╭─ INPUT DATA

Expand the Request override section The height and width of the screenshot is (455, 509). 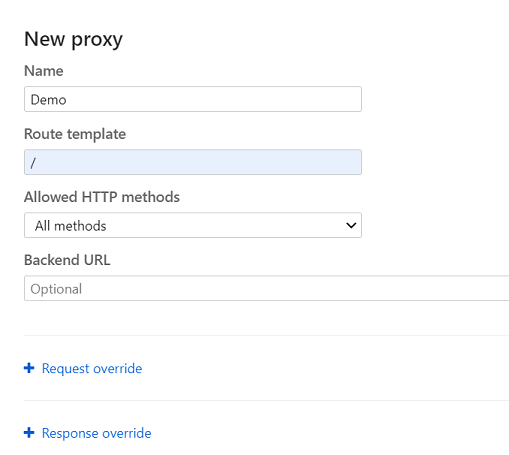point(83,368)
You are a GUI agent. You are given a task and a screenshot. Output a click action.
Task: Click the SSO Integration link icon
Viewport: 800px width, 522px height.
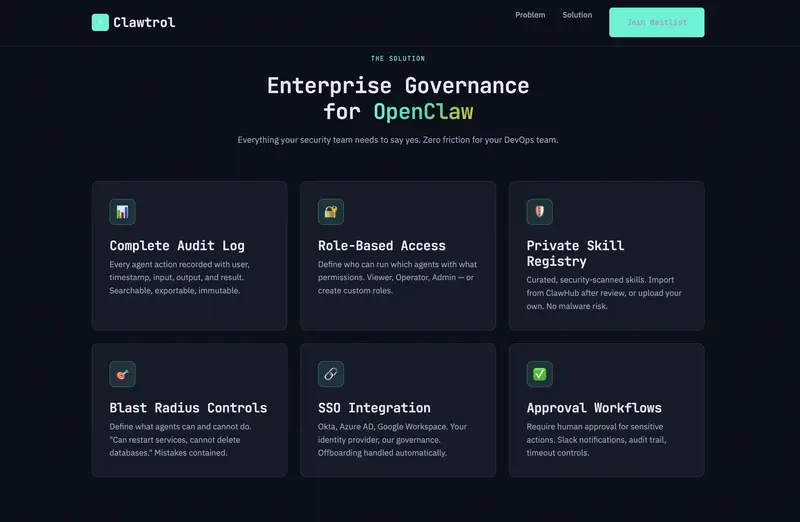[x=331, y=374]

╰─

Your copy should consist only of the lines from the line holding "Task: Click the SSO Integration link icon" through the final line of the listing above, both included, with all pictures omitted.

Task: Click the SSO Integration link icon
Viewport: 800px width, 522px height.
[x=331, y=374]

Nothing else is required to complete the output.